--- Entries provided ---
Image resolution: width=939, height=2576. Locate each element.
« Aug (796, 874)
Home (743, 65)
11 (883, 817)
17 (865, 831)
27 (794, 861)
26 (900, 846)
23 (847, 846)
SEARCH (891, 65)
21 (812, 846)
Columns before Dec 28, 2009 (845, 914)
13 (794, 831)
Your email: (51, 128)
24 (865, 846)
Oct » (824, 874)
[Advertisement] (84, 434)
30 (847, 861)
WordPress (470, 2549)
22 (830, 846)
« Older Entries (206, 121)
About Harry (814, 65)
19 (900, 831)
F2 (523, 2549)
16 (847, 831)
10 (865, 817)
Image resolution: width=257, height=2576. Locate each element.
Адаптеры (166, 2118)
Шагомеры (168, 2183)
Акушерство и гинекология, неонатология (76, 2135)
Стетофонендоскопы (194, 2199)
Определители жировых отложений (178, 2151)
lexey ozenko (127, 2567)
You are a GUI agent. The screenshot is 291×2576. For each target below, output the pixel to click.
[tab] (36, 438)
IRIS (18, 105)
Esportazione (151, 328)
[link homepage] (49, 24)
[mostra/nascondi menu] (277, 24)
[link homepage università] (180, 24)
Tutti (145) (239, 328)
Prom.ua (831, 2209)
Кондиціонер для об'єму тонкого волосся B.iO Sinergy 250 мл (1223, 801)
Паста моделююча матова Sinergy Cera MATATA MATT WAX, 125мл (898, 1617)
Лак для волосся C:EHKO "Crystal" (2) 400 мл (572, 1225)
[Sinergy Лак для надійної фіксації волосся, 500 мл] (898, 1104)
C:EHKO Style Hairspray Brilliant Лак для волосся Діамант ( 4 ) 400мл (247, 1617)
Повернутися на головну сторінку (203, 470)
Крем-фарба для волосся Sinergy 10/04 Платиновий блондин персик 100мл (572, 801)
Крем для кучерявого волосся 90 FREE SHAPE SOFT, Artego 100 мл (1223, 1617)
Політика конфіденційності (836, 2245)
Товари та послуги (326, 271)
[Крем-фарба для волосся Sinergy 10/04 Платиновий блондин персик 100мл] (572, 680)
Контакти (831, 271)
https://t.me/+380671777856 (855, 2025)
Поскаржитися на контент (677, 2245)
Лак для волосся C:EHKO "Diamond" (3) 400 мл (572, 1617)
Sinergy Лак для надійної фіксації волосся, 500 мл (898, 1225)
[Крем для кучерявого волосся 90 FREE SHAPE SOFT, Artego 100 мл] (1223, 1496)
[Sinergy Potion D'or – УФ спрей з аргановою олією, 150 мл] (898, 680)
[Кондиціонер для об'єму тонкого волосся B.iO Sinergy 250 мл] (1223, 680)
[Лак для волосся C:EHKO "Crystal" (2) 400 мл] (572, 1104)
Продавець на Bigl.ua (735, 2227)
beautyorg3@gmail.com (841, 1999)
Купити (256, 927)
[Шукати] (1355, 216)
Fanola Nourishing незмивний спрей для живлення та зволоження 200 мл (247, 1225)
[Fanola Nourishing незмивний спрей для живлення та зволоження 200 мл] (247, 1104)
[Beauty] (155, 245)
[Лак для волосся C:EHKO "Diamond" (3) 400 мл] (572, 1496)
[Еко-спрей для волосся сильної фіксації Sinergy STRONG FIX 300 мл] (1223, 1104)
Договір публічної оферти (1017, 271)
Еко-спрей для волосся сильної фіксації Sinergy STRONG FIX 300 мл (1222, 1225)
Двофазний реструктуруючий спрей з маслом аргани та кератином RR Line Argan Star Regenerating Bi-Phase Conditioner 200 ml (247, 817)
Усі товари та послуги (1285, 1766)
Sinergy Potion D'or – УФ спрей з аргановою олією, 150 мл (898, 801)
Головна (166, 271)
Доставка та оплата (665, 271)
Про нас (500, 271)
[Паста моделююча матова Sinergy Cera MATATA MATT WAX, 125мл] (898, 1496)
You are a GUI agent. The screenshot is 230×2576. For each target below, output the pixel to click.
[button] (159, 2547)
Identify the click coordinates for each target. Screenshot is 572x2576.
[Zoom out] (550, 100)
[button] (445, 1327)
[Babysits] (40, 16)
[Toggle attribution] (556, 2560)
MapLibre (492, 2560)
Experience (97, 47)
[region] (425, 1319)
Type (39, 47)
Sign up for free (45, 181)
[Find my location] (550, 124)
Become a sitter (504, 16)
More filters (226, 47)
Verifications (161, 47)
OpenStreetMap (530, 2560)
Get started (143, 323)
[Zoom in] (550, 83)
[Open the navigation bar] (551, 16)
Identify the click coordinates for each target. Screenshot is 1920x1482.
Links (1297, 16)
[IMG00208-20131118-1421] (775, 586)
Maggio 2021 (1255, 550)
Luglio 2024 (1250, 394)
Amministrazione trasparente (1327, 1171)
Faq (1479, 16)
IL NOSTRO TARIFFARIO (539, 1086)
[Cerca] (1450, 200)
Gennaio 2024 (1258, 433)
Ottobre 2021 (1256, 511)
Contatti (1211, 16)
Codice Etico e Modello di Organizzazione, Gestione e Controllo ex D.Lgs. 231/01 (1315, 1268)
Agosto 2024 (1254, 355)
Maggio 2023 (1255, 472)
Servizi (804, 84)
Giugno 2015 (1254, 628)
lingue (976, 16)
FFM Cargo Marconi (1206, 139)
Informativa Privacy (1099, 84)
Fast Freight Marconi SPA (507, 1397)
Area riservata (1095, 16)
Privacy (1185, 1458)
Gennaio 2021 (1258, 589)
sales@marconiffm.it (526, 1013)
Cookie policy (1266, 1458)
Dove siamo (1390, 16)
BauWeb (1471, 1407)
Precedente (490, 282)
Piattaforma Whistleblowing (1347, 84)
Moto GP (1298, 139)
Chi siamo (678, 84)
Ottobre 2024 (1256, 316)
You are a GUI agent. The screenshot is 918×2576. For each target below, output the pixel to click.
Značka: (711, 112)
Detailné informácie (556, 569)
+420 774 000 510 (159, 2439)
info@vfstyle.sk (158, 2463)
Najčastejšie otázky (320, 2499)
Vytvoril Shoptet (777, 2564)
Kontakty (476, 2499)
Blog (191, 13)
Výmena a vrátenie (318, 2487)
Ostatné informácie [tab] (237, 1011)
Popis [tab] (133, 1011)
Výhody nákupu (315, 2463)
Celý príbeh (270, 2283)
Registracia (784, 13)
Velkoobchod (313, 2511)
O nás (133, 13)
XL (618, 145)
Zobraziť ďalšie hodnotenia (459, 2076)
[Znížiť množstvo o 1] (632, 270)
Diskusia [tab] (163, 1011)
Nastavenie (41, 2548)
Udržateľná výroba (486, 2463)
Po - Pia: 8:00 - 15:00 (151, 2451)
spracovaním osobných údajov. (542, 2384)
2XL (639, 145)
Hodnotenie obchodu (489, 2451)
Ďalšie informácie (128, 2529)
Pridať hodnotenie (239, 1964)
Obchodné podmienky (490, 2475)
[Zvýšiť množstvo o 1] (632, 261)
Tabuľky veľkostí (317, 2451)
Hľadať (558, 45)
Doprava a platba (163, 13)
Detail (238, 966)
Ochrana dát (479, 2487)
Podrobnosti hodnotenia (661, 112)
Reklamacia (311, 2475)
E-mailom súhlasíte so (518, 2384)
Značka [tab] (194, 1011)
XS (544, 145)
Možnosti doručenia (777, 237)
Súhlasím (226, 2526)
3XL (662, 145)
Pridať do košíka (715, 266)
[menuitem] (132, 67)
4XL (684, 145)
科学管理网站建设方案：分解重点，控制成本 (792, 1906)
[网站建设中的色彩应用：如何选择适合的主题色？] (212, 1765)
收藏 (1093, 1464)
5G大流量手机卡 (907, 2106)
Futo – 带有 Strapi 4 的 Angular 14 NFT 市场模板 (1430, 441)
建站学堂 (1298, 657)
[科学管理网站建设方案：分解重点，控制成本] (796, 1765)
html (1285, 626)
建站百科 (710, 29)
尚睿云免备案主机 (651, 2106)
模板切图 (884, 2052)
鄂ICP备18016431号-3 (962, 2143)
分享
---
Goal of the exercise.
Copy out exactly the lines that run from the one holding "Diskusia [tab] (163, 1011)" through the end of the data above.

Exercise output.
Diskusia [tab] (163, 1011)
Nastavenie (41, 2548)
Udržateľná výroba (486, 2463)
Po - Pia: 8:00 - 15:00 (151, 2451)
spracovaním osobných údajov. (542, 2384)
2XL (639, 145)
Hodnotenie obchodu (489, 2451)
Ďalšie informácie (128, 2529)
Pridať hodnotenie (239, 1964)
Obchodné podmienky (490, 2475)
[Zvýšiť množstvo o 1] (632, 261)
Tabuľky veľkostí (317, 2451)
Hľadať (558, 45)
Doprava a platba (163, 13)
Detail (238, 966)
Ochrana dát (479, 2487)
Podrobnosti hodnotenia (661, 112)
Reklamacia (311, 2475)
E-mailom súhlasíte so (518, 2384)
Značka [tab] (194, 1011)
XS (544, 145)
Možnosti doručenia (777, 237)
Súhlasím (226, 2526)
3XL (662, 145)
Pridať do košíka (715, 266)
[menuitem] (132, 67)
4XL (684, 145)
科学管理网站建设方案：分解重点，控制成本 (792, 1906)
[网站建设中的色彩应用：如何选择适合的主题色？] (212, 1765)
收藏 (1093, 1464)
5G大流量手机卡 (907, 2106)
Futo – 带有 Strapi 4 的 Angular 14 NFT 市场模板 (1430, 441)
建站学堂 (1298, 657)
[科学管理网站建设方案：分解重点，控制成本] (796, 1765)
html (1285, 626)
建站百科 (710, 29)
尚睿云免备案主机 (651, 2106)
模板切图 (884, 2052)
鄂ICP备18016431号-3 (962, 2143)
分享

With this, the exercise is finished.